Pesticides that contain harmful or toxic chemicals can be dangerous. Chemicals can contaminate soil and water and pollute the air and environment. Although chemical treatments are sometimes necessary to clear up difficult lawn problems, organic solutions are a safer approach. Organic lawn care is a great alternative to chemical pesticide treatments. Organic lawn care solutions provide a safe chemical-free environment for your family and pets and promote healthy green living principles for your home. Before working with chemical-based pesticides, talk to your lawn care professional with lawn care questions on the different types of available pesticides.
14. Should I Invest in Organic Lawn Care?

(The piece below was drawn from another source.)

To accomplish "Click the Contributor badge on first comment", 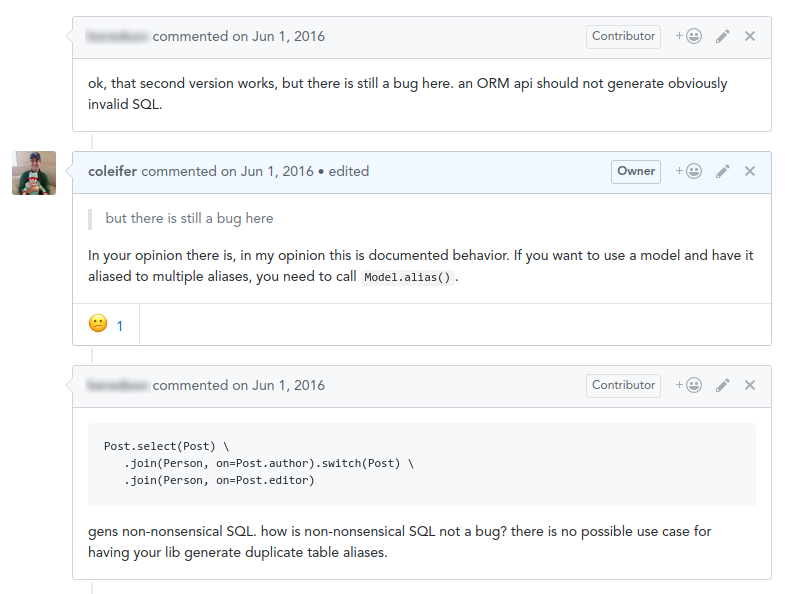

Organic lawn care is a great way to maintain a green, healthy lawn with natural, chemical-free products. Going green doesn’t mean that you have to give up a well-maintained lawn or spend extra time and effort on lawn care. Organic lawn care promotes a healthy lawn using natural solutions. Conventional lawn care protects your lawn against common lawn diseases, insects and pests with chemical treatments, while an organic lawn creates its own natural defenses. Organic fertilizers and pest control treatments create a healthy soil environment that establishes a balanced ecosystem and a healthy balance between plants and insects. Since organic products are chemical-free, they’re absorbed faster, and your lawn recognizes them as familiar, organic compounds that are biodegradable. With organic lawn care, you don’t have to worry about your family, children or pets being harmed by chemicals. If you have organic lawn care questions, talk to a Bergen County landscape company about the benefits of organic lawn care for your home.
15. Do I Need to Test My Soil?
The texture and pH balance of your soil will impact grass and plant growth and overall health. Sandy soils drain quickly and don’t hold much moisture. Silty soils feel slick when wet. They creates a slippery surface that helps drainage. Clay soils are smooth when dry and sticky when wet. Soils that are high in clay content are referred to as heavy soils. They hold a lot of nutrients, but don’t let air and water penetrate the soil well. Your soil type and particle size has a lot to do with proper drainage and your soil’s ability to hold important nutrients that promote plant growth.
To test your soil, start by doing a soil test for pH balance to determine if you’re working with acid or alkaline soil conditions. You can purchase a soil test kit at a local garden or home improvement store and do your own test, or call a landscape professional to do a soil test for you. If you hire a landscape company for regular lawn care in NJ, a soil test is usually included in lawn care and maintenance. For lawn care questions about your soil type, talk to your lawn care professional.